Raw records
────────────────────────────────────────

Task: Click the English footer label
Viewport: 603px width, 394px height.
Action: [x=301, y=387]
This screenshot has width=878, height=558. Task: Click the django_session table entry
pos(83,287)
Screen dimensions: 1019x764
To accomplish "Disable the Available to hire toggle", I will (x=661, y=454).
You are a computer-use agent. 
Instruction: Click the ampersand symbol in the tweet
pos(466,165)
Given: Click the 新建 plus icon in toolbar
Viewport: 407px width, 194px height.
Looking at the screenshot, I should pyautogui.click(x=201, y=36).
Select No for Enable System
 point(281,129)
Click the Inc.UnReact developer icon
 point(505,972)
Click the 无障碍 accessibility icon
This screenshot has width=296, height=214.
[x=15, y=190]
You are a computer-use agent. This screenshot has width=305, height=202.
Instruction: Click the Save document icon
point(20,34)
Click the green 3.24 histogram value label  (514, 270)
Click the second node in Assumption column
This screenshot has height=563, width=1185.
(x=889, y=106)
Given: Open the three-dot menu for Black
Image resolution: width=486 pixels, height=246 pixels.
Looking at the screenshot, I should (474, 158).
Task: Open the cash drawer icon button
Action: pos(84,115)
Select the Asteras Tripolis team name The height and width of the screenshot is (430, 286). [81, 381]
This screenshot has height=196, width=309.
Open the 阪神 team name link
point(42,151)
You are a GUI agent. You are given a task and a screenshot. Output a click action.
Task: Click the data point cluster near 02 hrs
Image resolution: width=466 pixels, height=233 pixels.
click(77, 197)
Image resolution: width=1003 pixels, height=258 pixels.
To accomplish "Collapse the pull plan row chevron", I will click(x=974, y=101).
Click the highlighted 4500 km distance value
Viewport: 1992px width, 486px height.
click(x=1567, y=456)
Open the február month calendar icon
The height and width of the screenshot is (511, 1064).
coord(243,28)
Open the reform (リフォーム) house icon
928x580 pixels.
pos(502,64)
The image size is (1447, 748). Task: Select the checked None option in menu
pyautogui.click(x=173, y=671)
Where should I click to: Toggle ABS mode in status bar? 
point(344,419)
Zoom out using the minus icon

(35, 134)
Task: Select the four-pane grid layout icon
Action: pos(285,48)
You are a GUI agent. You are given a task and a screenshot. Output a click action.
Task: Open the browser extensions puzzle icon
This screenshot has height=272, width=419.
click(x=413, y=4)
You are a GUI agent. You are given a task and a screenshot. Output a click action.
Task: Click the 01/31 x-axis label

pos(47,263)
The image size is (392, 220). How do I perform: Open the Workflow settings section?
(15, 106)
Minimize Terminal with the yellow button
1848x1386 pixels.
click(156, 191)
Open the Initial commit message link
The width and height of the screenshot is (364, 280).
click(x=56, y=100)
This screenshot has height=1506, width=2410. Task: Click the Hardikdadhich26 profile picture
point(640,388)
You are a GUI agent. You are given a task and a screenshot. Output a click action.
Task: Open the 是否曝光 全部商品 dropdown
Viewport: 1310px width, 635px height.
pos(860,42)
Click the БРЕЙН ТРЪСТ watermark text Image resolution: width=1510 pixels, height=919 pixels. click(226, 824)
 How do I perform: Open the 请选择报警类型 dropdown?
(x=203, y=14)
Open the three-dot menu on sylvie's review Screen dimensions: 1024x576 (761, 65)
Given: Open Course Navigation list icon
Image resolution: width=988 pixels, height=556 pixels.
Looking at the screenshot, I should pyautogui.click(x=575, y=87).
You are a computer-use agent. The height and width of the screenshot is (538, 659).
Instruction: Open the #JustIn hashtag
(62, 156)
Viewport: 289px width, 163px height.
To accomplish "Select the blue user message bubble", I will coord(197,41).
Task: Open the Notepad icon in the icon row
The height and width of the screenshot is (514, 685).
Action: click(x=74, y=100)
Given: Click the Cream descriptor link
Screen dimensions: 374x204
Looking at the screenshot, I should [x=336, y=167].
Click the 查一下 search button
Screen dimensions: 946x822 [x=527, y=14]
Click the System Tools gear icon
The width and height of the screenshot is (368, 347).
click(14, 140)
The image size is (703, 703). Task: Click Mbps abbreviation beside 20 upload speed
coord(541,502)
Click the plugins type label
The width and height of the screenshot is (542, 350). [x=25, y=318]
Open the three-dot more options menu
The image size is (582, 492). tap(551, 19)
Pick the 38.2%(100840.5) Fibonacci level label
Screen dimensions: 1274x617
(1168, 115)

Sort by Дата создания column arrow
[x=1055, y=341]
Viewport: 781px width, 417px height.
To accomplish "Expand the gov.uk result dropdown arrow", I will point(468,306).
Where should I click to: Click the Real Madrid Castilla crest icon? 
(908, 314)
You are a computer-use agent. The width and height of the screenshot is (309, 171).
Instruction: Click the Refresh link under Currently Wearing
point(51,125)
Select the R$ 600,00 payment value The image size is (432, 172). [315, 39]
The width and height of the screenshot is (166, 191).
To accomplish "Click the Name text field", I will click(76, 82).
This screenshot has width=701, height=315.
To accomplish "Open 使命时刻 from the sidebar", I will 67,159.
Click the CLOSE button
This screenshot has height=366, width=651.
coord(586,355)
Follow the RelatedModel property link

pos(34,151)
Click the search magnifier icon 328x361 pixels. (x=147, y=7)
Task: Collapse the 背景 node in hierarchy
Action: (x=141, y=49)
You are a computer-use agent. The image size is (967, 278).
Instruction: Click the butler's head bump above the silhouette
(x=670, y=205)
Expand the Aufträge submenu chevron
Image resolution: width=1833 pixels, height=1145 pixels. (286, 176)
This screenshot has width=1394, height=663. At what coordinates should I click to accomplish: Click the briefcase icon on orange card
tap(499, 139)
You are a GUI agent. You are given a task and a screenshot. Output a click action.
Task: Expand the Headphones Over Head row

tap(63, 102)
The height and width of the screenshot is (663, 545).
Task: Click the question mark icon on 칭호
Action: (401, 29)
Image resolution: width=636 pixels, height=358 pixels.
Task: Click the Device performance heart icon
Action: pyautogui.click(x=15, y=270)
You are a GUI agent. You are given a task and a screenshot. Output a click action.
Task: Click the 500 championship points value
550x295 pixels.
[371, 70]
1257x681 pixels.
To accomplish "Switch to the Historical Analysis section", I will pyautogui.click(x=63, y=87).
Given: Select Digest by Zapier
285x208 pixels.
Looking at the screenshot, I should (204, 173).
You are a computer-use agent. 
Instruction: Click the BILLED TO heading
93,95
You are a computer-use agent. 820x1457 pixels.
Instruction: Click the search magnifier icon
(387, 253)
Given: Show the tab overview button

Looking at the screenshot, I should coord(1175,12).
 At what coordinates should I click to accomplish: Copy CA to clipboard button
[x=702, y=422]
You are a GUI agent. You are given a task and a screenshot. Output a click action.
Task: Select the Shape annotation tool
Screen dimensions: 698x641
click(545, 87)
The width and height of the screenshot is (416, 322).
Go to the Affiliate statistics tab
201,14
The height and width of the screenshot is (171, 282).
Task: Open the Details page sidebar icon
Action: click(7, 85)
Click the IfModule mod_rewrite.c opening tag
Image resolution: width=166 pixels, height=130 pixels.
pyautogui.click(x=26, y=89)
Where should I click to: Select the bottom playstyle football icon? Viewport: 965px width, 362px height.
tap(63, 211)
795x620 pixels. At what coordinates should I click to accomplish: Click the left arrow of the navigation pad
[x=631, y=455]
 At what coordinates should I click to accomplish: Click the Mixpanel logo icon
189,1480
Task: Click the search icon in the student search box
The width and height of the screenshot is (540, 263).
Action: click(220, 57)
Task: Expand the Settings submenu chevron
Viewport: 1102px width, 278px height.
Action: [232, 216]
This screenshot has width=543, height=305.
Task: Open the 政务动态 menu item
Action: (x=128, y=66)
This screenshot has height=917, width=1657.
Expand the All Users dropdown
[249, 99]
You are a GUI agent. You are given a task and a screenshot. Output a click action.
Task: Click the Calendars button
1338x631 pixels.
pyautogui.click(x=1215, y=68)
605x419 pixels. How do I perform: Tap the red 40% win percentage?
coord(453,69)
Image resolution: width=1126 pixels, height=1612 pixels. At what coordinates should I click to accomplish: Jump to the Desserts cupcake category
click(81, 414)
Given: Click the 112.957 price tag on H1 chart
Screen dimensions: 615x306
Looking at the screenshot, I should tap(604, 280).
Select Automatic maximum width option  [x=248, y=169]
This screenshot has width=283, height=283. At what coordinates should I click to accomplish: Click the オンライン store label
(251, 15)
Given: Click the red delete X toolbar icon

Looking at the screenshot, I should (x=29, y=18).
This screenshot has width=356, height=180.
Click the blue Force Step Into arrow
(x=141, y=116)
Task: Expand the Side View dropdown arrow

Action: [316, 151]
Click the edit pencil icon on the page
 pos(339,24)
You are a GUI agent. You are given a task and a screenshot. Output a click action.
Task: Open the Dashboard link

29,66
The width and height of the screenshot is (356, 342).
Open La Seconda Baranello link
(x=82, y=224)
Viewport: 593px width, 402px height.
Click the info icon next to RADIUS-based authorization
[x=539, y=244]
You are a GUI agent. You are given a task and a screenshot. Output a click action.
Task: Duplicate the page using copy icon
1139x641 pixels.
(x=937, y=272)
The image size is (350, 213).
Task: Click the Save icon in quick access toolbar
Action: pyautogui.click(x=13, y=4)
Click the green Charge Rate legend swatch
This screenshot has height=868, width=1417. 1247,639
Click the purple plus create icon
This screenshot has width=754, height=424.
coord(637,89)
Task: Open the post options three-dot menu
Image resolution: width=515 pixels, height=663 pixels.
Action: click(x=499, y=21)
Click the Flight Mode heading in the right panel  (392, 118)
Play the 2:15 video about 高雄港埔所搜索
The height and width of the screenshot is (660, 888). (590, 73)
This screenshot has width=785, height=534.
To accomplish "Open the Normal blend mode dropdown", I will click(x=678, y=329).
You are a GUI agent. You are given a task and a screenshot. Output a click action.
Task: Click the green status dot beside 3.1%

────────────────────────────────────────

• _THE REQUEST_
Beginning with the first line of the records and continuing through the line containing "will (x=661, y=454).", rewrite those lines with "footer" swapped for "header" and nothing else altered.

• _RESULT_
Task: Click the English header label
Viewport: 603px width, 394px height.
Action: [x=301, y=387]
This screenshot has width=878, height=558. Task: Click the django_session table entry
pos(83,287)
Screen dimensions: 1019x764
To accomplish "Disable the Available to hire toggle", I will (x=661, y=454).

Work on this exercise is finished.